In the build-up to the release of The Hob-bit film this month, Tourism New Zealand released Hobbit-themed advertisements promoting 100 per cent pure New Zealand showing picturesque scenes of the country's bush and rivers.
But, according to a recent New York Times article, the images portrayed "might not be exactly warranted".
"There are almost two worlds in New Zealand," Mike Joy, a senior lecturer in environmental science at New Zealand's Massey University in Palmerston North, told the newspaper.
"There is the picture-postcard world, and then there is the reality."

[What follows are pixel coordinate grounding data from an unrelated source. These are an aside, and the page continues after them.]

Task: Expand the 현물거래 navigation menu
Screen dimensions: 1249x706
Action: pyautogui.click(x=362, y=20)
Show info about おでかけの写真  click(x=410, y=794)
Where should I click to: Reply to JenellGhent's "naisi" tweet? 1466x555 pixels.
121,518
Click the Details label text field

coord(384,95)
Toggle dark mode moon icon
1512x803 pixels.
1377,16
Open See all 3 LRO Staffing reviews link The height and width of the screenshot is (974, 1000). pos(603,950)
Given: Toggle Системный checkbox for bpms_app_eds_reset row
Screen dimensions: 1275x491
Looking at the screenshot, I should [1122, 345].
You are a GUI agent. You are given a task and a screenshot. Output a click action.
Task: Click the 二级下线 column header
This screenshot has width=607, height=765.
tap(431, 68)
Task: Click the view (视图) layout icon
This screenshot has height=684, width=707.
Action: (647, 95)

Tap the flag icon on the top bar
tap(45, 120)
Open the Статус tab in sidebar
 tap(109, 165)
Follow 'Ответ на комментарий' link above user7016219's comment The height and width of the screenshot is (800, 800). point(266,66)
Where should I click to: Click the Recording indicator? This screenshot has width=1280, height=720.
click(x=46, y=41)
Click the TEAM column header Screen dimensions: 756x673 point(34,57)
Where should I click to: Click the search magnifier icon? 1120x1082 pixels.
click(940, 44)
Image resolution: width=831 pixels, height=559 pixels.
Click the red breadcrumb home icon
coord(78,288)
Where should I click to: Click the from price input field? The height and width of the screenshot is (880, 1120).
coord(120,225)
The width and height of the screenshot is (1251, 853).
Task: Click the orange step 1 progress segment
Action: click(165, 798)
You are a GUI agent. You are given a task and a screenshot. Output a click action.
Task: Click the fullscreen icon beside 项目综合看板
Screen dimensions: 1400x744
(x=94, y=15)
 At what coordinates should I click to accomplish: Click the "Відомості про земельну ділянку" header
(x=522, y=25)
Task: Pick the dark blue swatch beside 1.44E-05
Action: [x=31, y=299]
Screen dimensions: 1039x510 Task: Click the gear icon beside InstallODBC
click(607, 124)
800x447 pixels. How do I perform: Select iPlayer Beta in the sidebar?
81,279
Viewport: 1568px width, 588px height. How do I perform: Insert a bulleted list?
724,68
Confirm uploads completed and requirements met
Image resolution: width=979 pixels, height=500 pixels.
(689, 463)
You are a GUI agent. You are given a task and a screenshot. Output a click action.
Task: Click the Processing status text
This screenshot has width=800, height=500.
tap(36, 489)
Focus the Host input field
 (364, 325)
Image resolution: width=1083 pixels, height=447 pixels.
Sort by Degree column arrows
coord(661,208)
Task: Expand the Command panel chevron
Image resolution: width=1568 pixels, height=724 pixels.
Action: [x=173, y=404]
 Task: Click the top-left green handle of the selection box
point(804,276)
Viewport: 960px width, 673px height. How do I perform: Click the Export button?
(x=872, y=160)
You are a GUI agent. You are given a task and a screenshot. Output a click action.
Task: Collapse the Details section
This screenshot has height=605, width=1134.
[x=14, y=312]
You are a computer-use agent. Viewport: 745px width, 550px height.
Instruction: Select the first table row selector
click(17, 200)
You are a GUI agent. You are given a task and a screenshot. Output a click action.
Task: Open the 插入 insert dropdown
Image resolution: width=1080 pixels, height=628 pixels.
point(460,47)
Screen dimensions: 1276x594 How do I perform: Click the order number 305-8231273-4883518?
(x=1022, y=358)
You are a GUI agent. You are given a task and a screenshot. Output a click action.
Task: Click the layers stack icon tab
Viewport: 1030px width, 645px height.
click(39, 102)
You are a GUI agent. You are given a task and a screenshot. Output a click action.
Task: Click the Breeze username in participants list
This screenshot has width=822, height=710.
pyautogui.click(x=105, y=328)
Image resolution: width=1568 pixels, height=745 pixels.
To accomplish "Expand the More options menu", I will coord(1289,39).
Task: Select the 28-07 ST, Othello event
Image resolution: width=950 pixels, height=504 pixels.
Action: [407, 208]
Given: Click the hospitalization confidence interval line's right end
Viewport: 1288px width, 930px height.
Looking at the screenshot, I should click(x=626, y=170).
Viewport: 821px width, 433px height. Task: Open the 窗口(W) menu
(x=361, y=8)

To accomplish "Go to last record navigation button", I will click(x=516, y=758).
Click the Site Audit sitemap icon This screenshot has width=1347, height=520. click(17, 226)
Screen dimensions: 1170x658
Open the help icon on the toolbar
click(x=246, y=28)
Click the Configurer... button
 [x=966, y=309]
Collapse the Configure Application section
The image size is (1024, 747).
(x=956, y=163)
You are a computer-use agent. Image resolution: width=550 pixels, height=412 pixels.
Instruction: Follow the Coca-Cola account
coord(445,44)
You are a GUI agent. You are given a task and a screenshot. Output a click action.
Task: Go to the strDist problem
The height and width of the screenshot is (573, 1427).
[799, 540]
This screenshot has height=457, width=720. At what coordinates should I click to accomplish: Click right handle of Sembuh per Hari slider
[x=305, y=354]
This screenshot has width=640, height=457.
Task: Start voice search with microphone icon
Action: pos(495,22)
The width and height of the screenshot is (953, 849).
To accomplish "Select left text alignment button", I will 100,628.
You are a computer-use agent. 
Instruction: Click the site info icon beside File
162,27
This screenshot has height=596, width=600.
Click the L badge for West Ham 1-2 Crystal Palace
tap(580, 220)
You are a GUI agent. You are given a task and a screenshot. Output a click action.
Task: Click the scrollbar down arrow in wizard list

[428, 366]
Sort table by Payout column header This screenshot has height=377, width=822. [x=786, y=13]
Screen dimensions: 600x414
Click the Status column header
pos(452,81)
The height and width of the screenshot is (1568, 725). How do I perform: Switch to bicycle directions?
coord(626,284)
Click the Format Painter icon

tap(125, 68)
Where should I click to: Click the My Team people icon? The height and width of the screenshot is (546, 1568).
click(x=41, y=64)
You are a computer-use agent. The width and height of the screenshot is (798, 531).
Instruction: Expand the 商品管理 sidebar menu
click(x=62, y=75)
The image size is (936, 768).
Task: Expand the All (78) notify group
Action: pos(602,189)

Last month the New Zealand environment ministry released a survey showing more than half the country's freshwater recreational sites were unsafe to swim in, largely due to the contamination by the dairy industry.
The New York Times article says the government was "desperate" to have The Hobbit filmed in New Zealand after the success of the Lord of the Rings trilogy which pumped $NZ400 million ($A317 million) into the economy, through tourism, in 2004.
Pure Advantage, a nonprofit group promoting green business, estimates the country will overtake the United States in per capita emissions in less than eight years, putting it almost into the world's top 10.
Tourism New Zealand spokesman Gregg Anderson said the campaign was not misleading international tourists as it was never just about the environment, it was also about the experience.